Si dice che il soggetto risulta eterozigote composto (due mutazioni diverse) o omozigote (due mutazioni uguali) di quella/e mutazione/i; questo risultato significa che il paziente è un AFFETTO da Fibrosi Cistica.
– l’analisi genetica non individua nel DNA del paziente la presenza di mutazioni del gene CFTR.
Si dice che il soggetto risulta “NEGATIVO”. Questo risultato significa che il soggetto ha una diminuita, rispetto a prima dell’analisi, di essere un portatore.
Non è possibile che l’analisi escluda in assoluto la probabilità di essere un portatore, perchè non è possibile escludere la presenza di tutte le numerosissime mutazioni del gene della fibrosi cistica.
E’ importante ricordare che:
– la probabilità di essere un portatore di fibrosi cistica è maggiore per un soggetto che sia parente di un malato o di un portatore.
In questo caso è necessario prima identificare la mutazione del malato o del portatore presente in famiglia (mutazione “familiare”) e poi ricercarla nel parente. Se il parente risulta non avere nel suo DNA la mutazione familiare, la sua probabilità di essere portatore diventa estremamente bassa.

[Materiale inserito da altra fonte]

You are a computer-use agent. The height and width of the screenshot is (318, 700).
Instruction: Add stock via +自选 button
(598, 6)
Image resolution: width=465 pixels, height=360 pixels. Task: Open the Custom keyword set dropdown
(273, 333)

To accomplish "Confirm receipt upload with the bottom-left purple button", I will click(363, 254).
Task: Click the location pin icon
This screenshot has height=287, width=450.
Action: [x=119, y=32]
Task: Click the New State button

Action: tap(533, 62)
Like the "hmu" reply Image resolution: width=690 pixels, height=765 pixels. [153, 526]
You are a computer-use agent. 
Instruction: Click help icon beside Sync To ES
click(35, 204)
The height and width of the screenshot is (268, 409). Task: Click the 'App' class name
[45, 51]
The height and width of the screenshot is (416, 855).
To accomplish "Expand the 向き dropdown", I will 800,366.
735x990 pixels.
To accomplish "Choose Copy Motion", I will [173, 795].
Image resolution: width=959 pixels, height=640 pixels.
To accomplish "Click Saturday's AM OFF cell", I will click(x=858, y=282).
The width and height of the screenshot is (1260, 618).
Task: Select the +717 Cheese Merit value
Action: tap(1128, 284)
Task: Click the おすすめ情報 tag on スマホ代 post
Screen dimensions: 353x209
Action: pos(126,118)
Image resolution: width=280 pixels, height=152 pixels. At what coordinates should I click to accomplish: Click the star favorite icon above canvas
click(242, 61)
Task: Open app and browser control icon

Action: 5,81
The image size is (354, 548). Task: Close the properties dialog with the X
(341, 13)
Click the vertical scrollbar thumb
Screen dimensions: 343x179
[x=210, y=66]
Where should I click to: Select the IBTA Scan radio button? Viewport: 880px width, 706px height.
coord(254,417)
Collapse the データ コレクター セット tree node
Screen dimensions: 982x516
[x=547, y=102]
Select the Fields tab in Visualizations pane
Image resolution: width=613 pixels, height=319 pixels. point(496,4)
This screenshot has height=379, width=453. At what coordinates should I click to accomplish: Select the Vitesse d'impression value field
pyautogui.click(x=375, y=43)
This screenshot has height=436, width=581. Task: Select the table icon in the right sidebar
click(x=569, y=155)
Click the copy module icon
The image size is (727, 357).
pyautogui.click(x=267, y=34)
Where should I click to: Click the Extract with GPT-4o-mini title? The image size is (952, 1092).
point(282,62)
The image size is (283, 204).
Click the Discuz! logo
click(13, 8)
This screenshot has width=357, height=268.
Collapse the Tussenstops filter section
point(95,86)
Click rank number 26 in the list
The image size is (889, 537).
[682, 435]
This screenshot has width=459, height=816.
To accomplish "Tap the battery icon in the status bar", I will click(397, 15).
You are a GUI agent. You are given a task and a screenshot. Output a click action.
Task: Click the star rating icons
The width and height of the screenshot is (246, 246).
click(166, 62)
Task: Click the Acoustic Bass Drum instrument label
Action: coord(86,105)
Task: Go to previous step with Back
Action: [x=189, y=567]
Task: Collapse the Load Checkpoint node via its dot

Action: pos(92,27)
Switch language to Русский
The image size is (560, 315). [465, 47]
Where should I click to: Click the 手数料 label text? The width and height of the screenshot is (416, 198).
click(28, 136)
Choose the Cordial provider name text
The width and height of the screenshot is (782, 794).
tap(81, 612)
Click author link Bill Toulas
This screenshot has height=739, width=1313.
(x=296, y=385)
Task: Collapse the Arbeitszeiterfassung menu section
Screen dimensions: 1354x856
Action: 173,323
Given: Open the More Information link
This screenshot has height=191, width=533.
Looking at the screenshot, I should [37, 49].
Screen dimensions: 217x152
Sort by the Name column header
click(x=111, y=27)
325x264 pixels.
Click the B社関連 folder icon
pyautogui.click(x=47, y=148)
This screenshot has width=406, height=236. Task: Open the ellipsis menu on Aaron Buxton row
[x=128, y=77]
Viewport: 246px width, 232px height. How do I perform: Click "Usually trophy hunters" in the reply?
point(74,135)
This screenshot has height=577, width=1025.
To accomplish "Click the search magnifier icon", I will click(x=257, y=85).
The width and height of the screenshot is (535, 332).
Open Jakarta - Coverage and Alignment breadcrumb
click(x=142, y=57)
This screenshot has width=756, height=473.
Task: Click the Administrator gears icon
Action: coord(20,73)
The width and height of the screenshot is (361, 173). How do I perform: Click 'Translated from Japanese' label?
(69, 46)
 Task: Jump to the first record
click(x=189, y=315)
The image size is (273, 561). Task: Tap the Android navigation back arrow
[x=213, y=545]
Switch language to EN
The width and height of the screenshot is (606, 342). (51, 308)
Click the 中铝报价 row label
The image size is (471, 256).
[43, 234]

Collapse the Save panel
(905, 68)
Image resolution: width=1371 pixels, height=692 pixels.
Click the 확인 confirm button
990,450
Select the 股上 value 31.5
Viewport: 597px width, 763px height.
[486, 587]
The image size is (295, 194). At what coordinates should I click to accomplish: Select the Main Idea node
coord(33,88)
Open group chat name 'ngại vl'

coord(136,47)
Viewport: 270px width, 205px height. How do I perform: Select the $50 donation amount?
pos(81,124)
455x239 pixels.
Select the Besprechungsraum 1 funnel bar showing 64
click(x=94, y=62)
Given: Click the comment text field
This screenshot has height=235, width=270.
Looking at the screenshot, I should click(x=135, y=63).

– la probabilità di essere portatore di fibrosi cistica è minore ma comunque presente anche nel soggetto che non è parente di un malato o di un portatore. In questo caso, per chi si sottopone alla ricerca delle più frequenti mutazioni del gene della fibrosi cistica e non risulta avere nel suo DNA nessuna di queste, la probabilità di essere portatore diventa bassa (anche se non zero).
Prima del prelievo, non è necessario il digiuno.